◆ What is expected:
Return the section of the birding blog post from "February ends positive." to "heading it's way.", copied word for word.

◆ Supplied passage:

*** Begin section ***

February ends positive.

 After finding the Iceland Gull on the 11th Feb', things quietened down a tad but there were definitely more birds around, I had flushed a couple of Woodcock and there was an increase in Meadow Pipits. Out to sea I picked up on a single Curlew and Fulmar passed every time I birded off the cliffs. Also on the same day as the Curlew I saw a Red Kite heading east out to sea, followed by another one some time later but his one was hugging the coastline and flew overhead. 
 Red Kite
 Red Kite
 Red Kite
In the photo below I was watching a Muntjac deer creep through the reeded area below feeding away, it was then that I picked up on a Water Rail squealing, no doubt unhappy about the intruder heading it's way.
 On most days one or 2 Muntjac could be seen along the cliff slopes or resting up under a bush. I presume this is the same pair that are leaving hoof imprints all over the place!
 Muntjac
In the photo below you can see the males fang protruding. 
 During February we had some stunning warm weather, and with that came a lot more bird activity, Chiffchaffs started to call, Stonechats were on the move and scattered around, butterflies took to the wing with Brimstone, Peacock and Small Tortoiseshell seen. Out to sea I picked up on 2 Ringed Plover heading east and nearing the end of the month a couple of Peregrine Falcons flew in over the sea and headed inland, followed shortly thereafter by a lovely female Marsh Harrier scouring the clifftop scrub before heading inland. On a morning dog walk we saw a pair of Grey Partridge, the first for the year and nice to see they escaped the winter shooting.
Female Marsh Harrier
My garden mothing got off to a start too, I managed to get just 4 moths but 3 different species. To think that February last year brought knee deep snow around the Trimingham lanes and we had been basking in glorious sun, lets hope the change back to normal weather doesn't risk those species brought out by the heat. 
 Common Quaker
 Common Quaker
 Hebrew Character
Dotted Border

Iceland Gull. Trimingham. 11th Feb 2019.

 With birding being very quiet I hadn't been rushing to get out, instead checking when we have been taking the dogs for a walk and checking feeders during the afternoon. The gull numbers had been very quiet whenever the front was checked out, but I decided to get up early on this day and indeed get some coast watching in, there had actually been quite a few rafts of red throated diver on the sea the previous day but as I started to scan the sea I noticed a distinct lack of divers except a group of 4, seems that they are all migrating north?
For once there were a decent amount of gulls moving past to keep my interest, and then came into view on it's own a lovely Iceland Gull. There had been a distinct lack of winter gulls this time round so I was chuffed to bits to of found one. It headed along the shoreline towards Sidestrand and was seen by another birder on the beach just along from me, before being chased of by Great Black Backed Gulls.

*** End section ***

◆ Material shown:

*** Begin section ***

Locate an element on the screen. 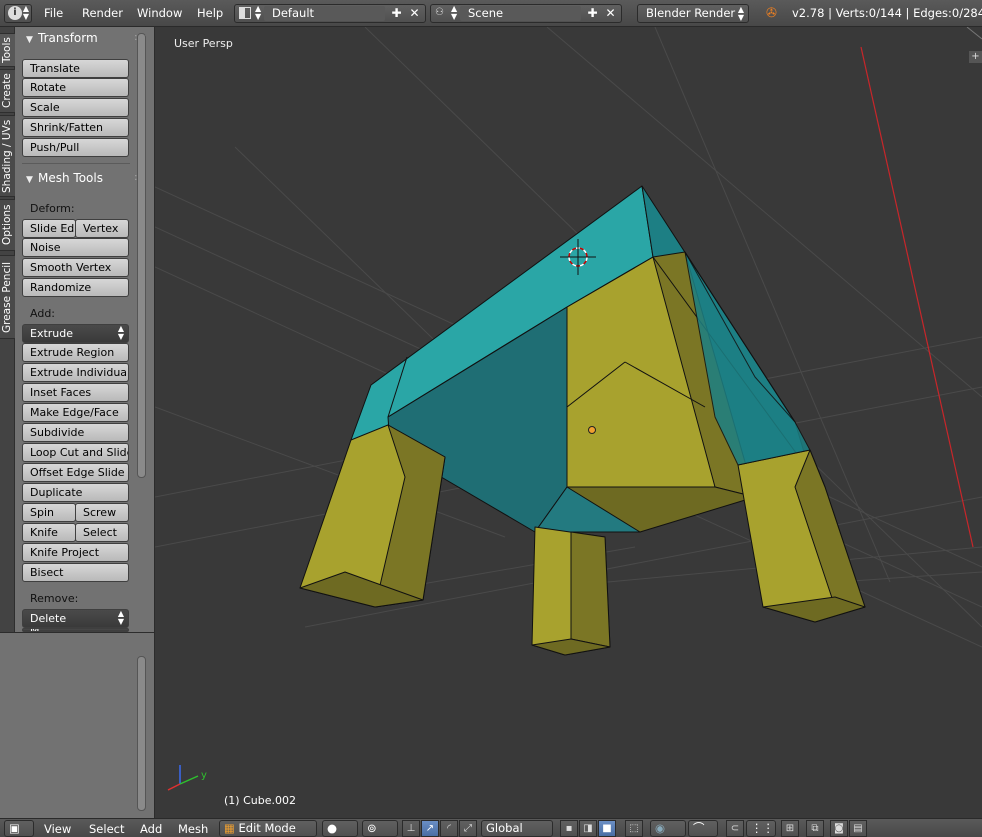 The image size is (982, 837). mirror-icon: ⧉ is located at coordinates (815, 828).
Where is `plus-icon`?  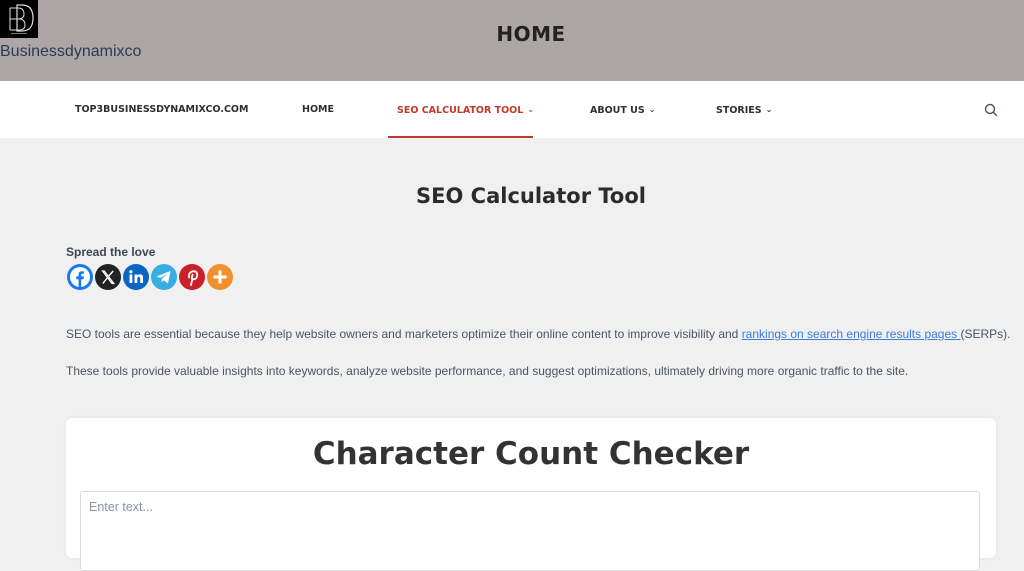
plus-icon is located at coordinates (220, 277).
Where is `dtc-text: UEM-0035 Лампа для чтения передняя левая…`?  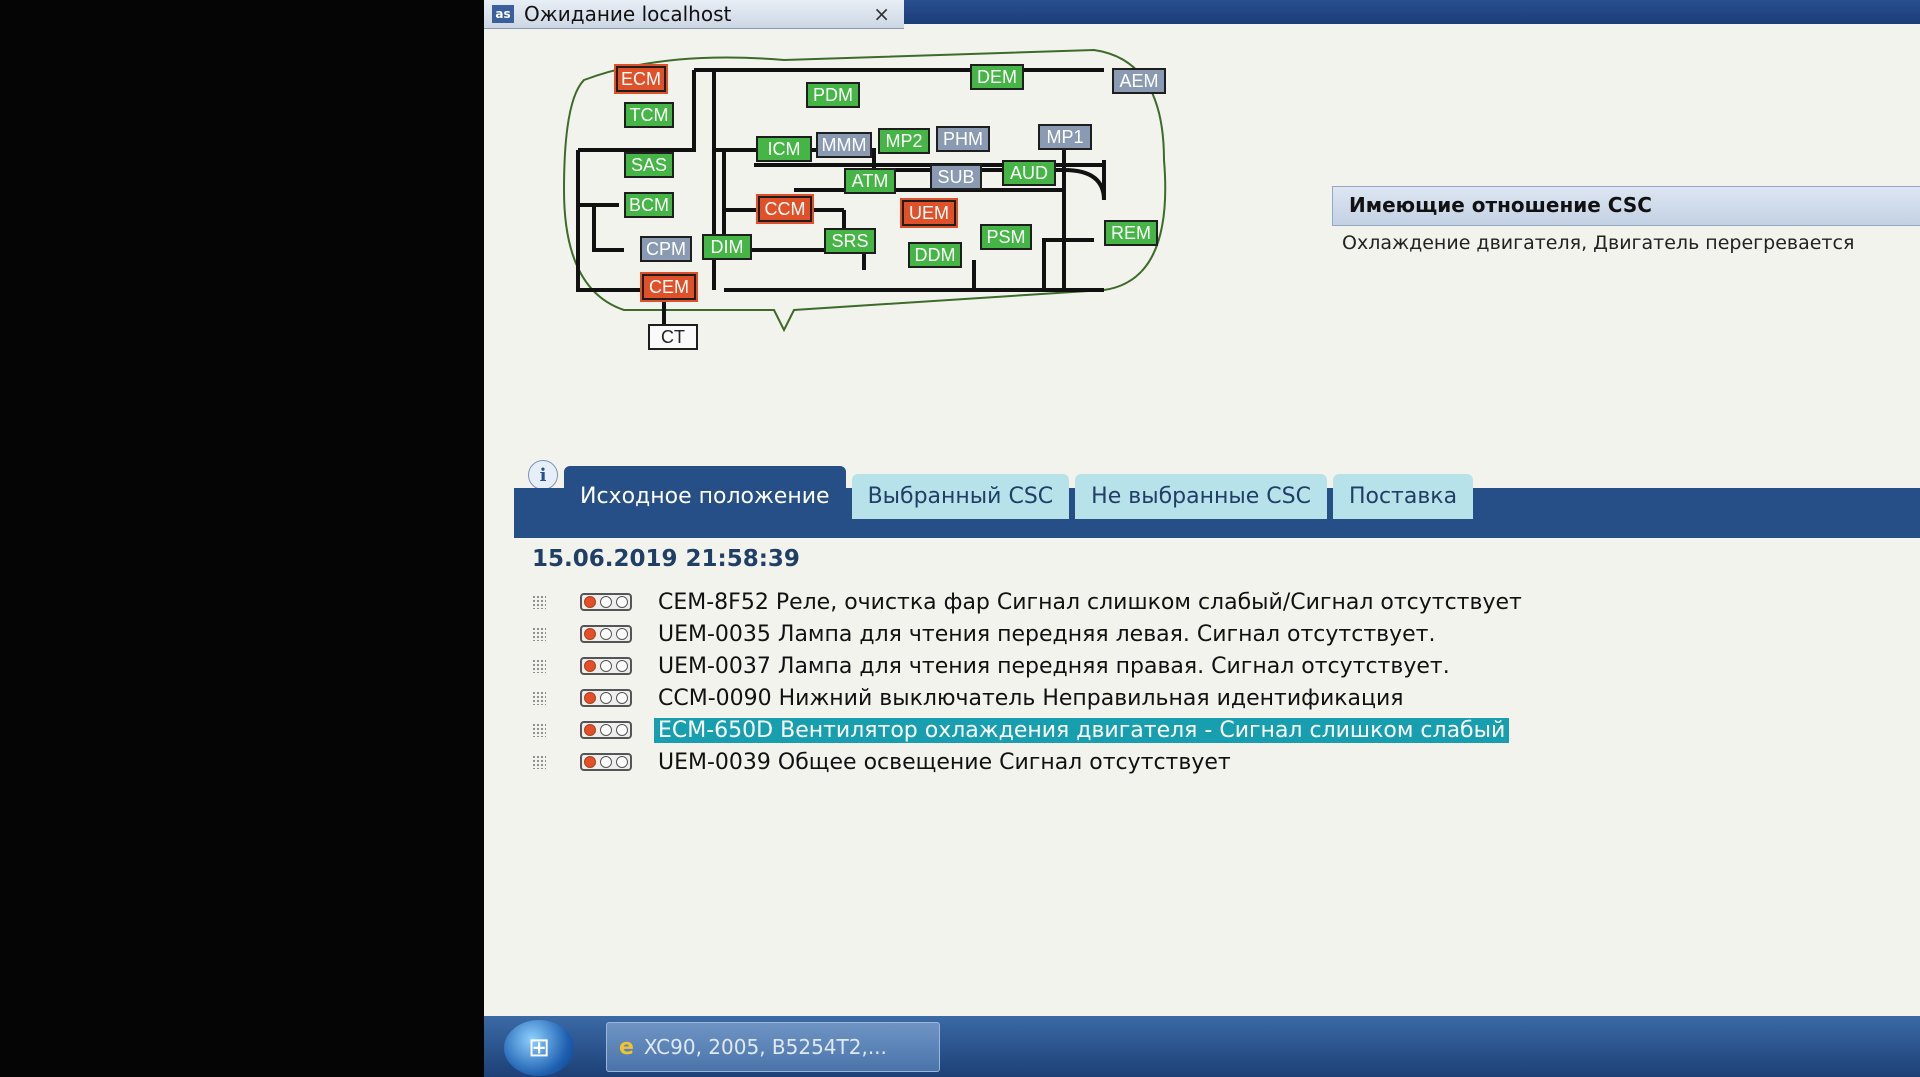
dtc-text: UEM-0035 Лампа для чтения передняя левая… is located at coordinates (1047, 634).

*** End section ***

◆ Solution for this problem:
February ends positive.

 After finding the Iceland Gull on the 11th Feb', things quietened down a tad but there were definitely more birds around, I had flushed a couple of Woodcock and there was an increase in Meadow Pipits. Out to sea I picked up on a single Curlew and Fulmar passed every time I birded off the cliffs. Also on the same day as the Curlew I saw a Red Kite heading east out to sea, followed by another one some time later but his one was hugging the coastline and flew overhead. 
 Red Kite
 Red Kite
 Red Kite
In the photo below I was watching a Muntjac deer creep through the reeded area below feeding away, it was then that I picked up on a Water Rail squealing, no doubt unhappy about the intruder heading it's way.